Draft Goldwater Committee

The Draft Goldwater Committee was the organization primarily responsible for engineering the nomination of Arizona Senator Barry Goldwater for President of the United States on the 1964 Republican Party ticket.

The effort to draft Goldwater and secure his nomination began with a secret meeting at a Chicago motel on October 8, 1961. F. Clifton White, a longtime party activist and official from Upstate New York, discussed the possibility of a Goldwater campaign with 22 activist, most of them members of Young Republican organizations throughout the U.S. A December meeting (this one attended by the Governor of Montana) determined to divide the country into nine regions for organizing, and to raise sufficient funds to open a national office.[1]

The efforts continued throughout 1962, and the press learned of and reported on a meeting that December. White met with Goldwater in January 1963 to discuss their activities; "Goldwater, annoyed by the publicity, chilled White, but did not repudiate him outright," wrote journalist Theodore H. White later.[2]

By February 1963, the organization had grown to hundreds of operatives and activists, and its executive committee decided to go public, with the formation of the National Draft Goldwater Committee. It would be headed by Peter O'Donnell, then chairman of the Texas Republican Party. Their first public event was a July 4 rally at the District of Columbia Armory. Dozens of busloads (including 43 from New York State alone) helped deliver a crowd of 7,000 for the event (Goldwater himself did not attend).[3]

In the coming months, Goldwater continued to keep his distance from White's volunteer organization, but brought attorney Denison Kitchel to Washington to oversee his campaign operations, ostensibly for his scheduled Senate re-election in 1964. By November 1963, it was seen as certain by White, Kitchel and others that Goldwater would run -- and then came Kennedy's assassination in Dallas. The hoped-for contrast between the liberal Easterner Kennedy and the conservative Westerner Goldwater was now lost; the Arizonan would be facing a Texan whose ideology was far less obvious than Kennedy's. Moreover, would the country be prepared to have three different men as President in just 16 months?)[4]

Pressed by Senate colleagues and GOP organizational allies, Goldwater dithered through December, and on January 3, 1964, declared his candidacy for President..[5]

In the coming months, White's operation (now with a full-time Washington headquarters at 1025 Connecticut Ave. NW) locked up commitments and delegates in state after state. They were surprised when Henry Cabot Lodge won a write-in campaign in the New Hampshire primary, and followed with wins in New Jersey and his native Massachusetts. However, Lodge tired of campaigning and withdrew his candidacy. In the meantime, Goldwater won primaries in Illinois, Texas, Indiana and Nebraska.

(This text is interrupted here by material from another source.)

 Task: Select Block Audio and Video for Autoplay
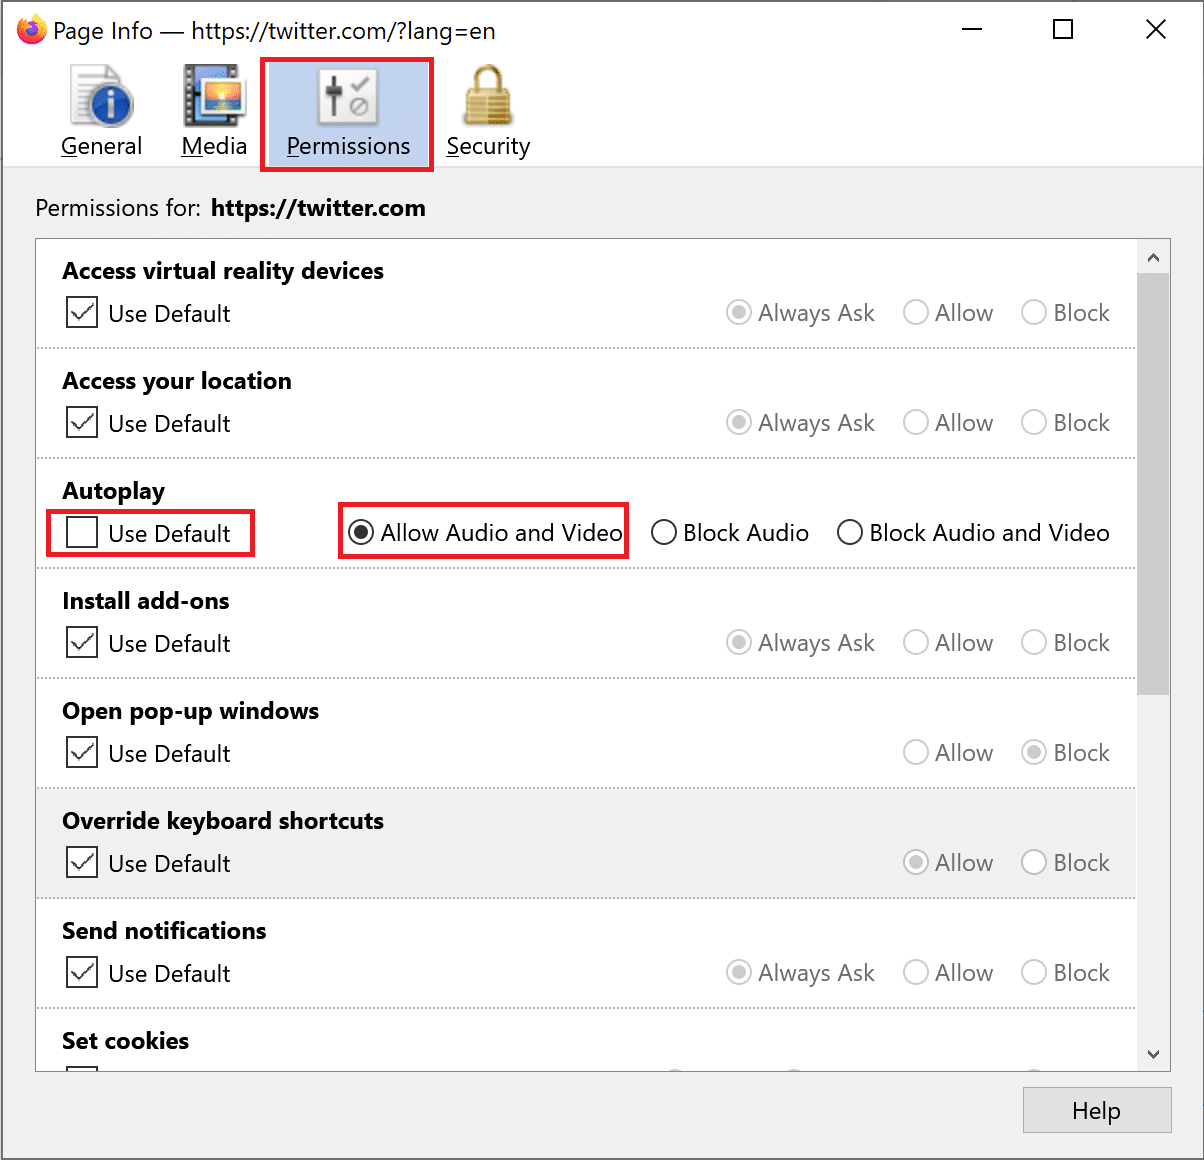point(850,532)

By this time, New York Gov. Nelson Rockefeller emerged as the strongest moderate challenger, and he won primaries in West Virginia and Oregon, while Governors William Scranton of Pennsylvania and James Rhodes of Ohio won favorite-son contests and controlled their states' large delegations.

The final showdown came in California on June 2 -- Rockefeller's bottomless campaign funding vs. the Draft Goldwater organizers. Goldwater triumphed, 51% to 49%, and under the winner-take-call rules of the time, received the entire 86-strong California delegation.

The result was an easy first-ballot nomination victory for Goldwater, who captured 883 votes, to 214 for Scranton and 114 for Rockefeller.

In all, the Draft Goldwater effort resulted in Goldwater taking 2,267,079 (38.33%) of the primary vote, compared to 1,304,204 (22.05%) for Rockefeller; no other competitor topped 11%. But this actually understates the Arizonan's advantage; at this time, dozens of state Republican parties selected their delegates in conventions and caucuses, and this is where the Draft Goldwater Committee held their biggest advantage.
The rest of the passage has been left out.